(Stored records)
━━━━━━━━━━
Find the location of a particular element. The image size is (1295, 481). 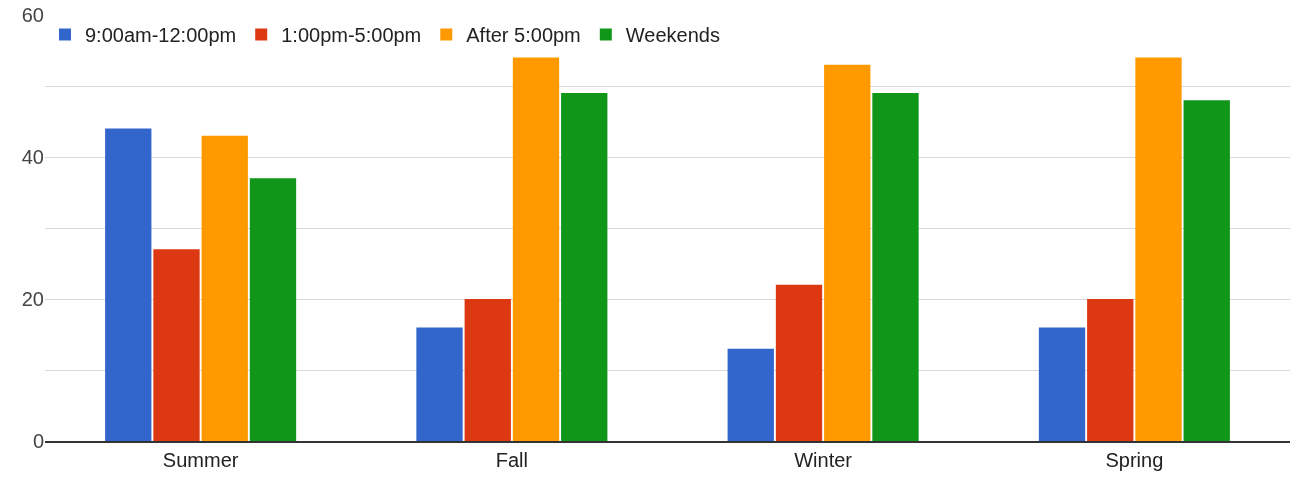

y-tick-label: 0 is located at coordinates (38, 441).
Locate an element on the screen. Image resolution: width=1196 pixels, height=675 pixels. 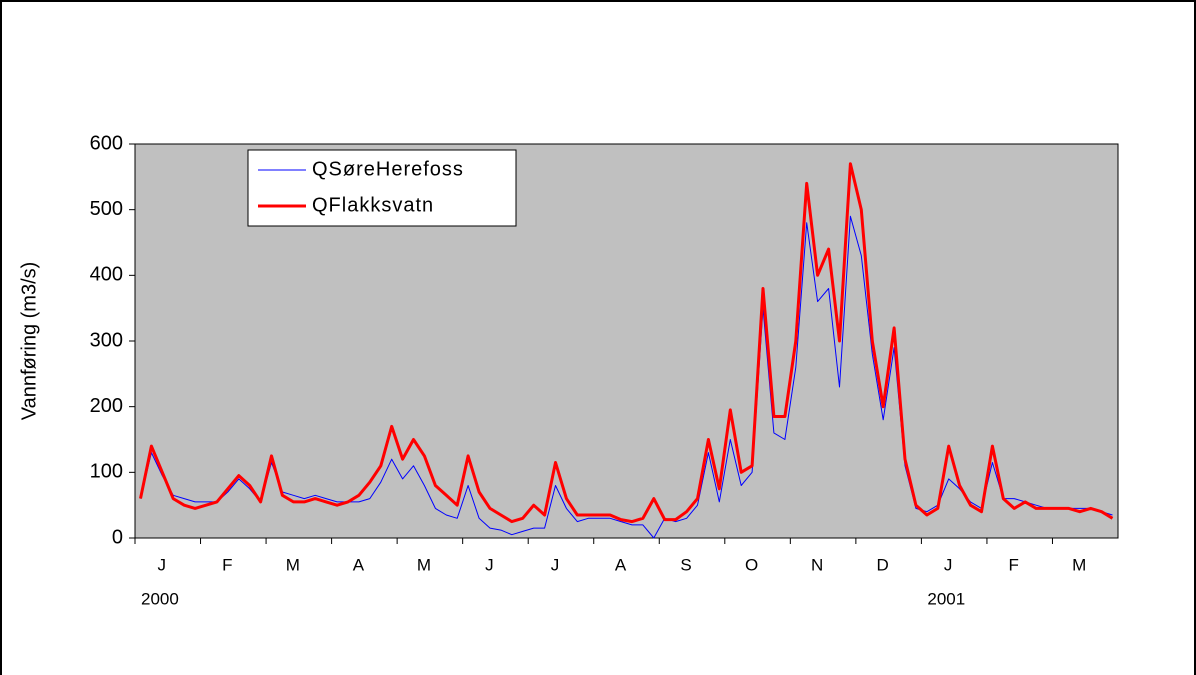
legend-label: QSøreHerefoss is located at coordinates (388, 169).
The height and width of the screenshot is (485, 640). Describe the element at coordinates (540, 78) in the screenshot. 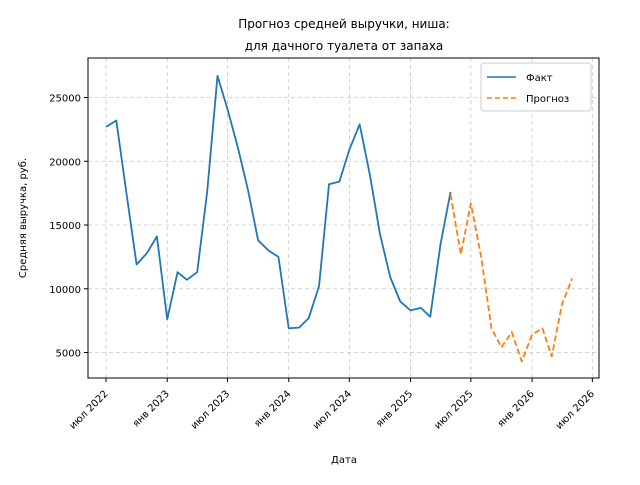

I see `legend-label-fact: Факт` at that location.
━━━━━━━━━━
ABOUT THIS TASK: Write out again the part of the listing that opens with the line containing "Locate an element" and closes at the end of the listing, switching "element" to "component" and keeping everything else the same. Leave the pictures out of your answer.

RESULT FOR THIS EXERCISE:
Locate an component on the screen. Image resolution: width=1196 pixels, height=675 pixels. 
legend-label: QSøreHerefoss is located at coordinates (388, 169).
The height and width of the screenshot is (485, 640). Describe the component at coordinates (540, 78) in the screenshot. 

I see `legend-label-fact: Факт` at that location.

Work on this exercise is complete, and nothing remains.